__Exercise brief__
All pictures are to be dropped, and everything else in the data duplicated exactly.

[Dataset content Boundary: Start]

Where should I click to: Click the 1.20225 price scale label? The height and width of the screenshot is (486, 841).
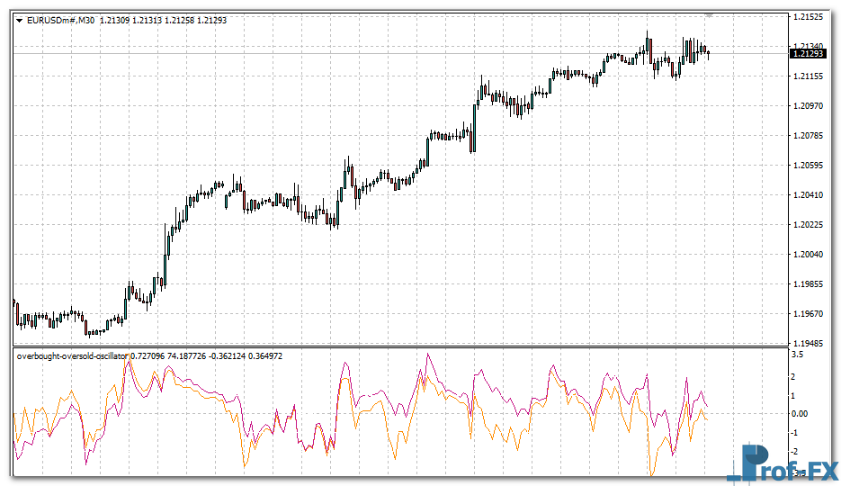(807, 225)
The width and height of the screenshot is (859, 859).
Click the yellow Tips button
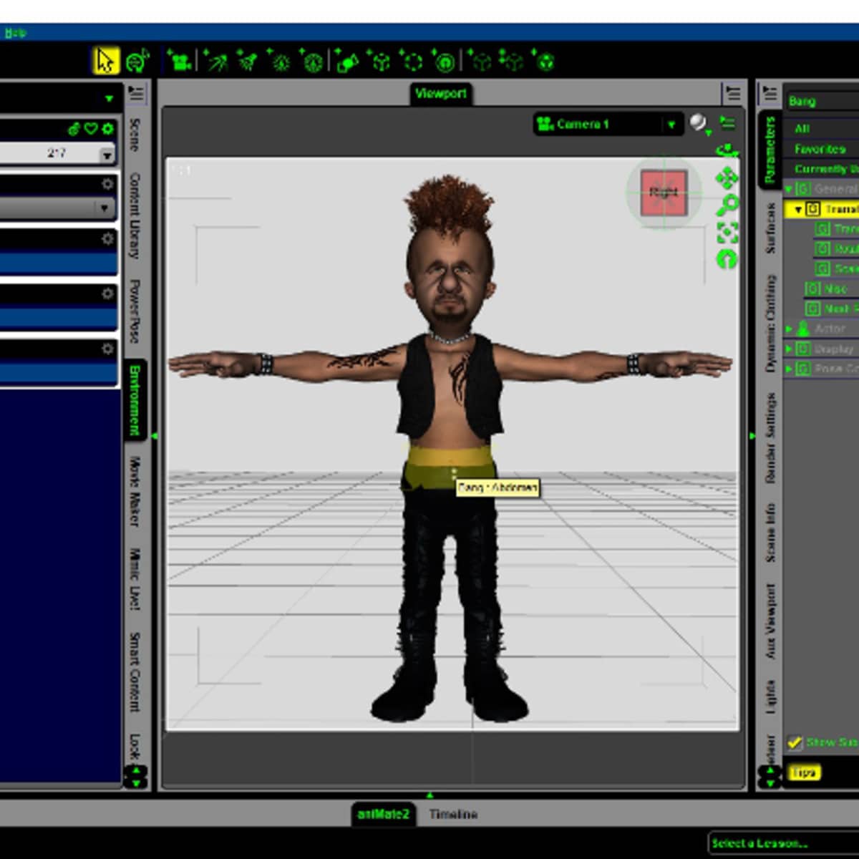[x=803, y=772]
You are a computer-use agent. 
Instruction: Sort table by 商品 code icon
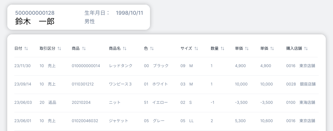84,48
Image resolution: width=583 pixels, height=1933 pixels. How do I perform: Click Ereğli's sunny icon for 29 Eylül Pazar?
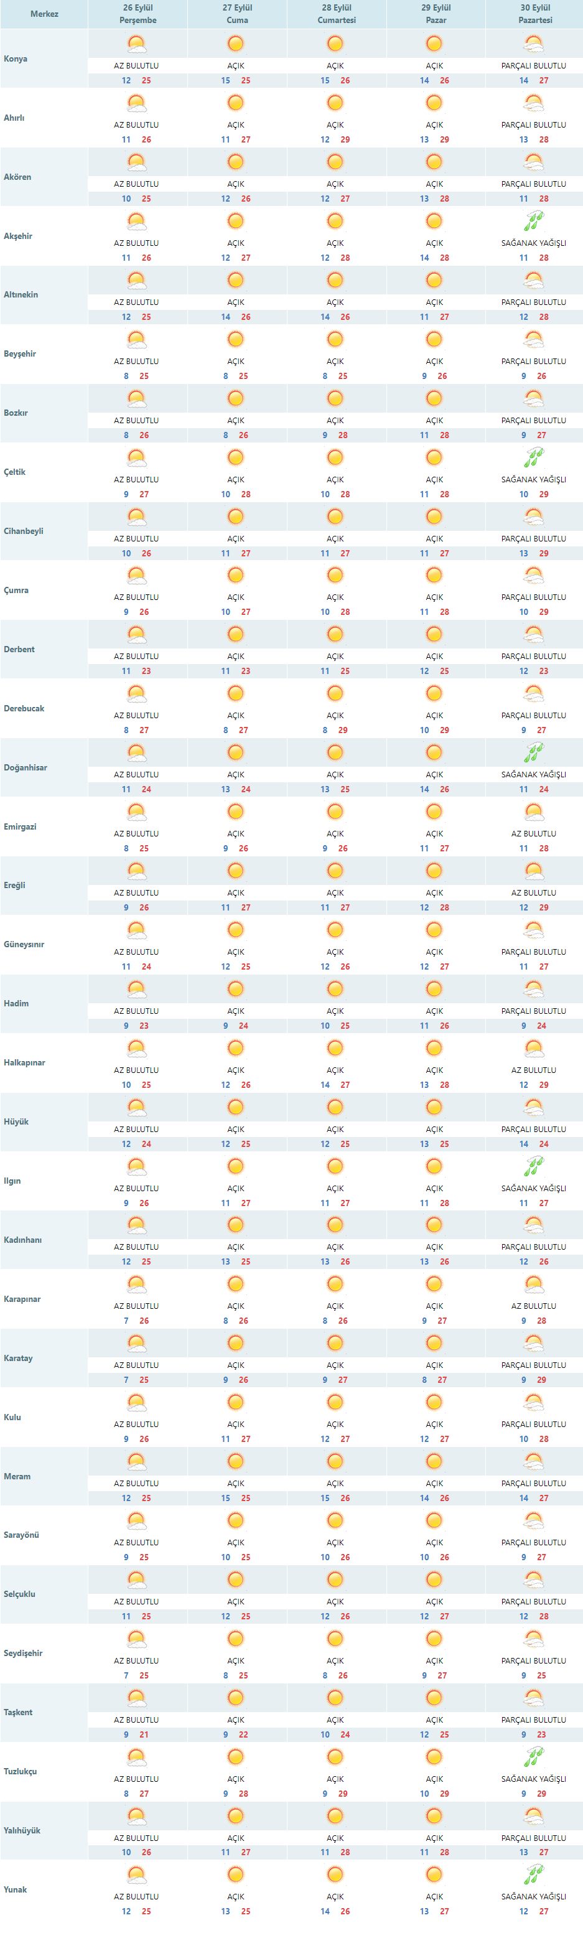(x=434, y=871)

[Dataset content Boundary: End]

__Exercise solution__
Where should I click to: Click the 1.20225 price scale label? The height and width of the screenshot is (486, 841).
(807, 225)
The width and height of the screenshot is (859, 859).
Click the yellow Tips button
[x=803, y=772]
You are a computer-use agent. 
Instruction: Sort table by 商品 code icon
84,48
Image resolution: width=583 pixels, height=1933 pixels. How do I perform: Click Ereğli's sunny icon for 29 Eylül Pazar?
(x=434, y=871)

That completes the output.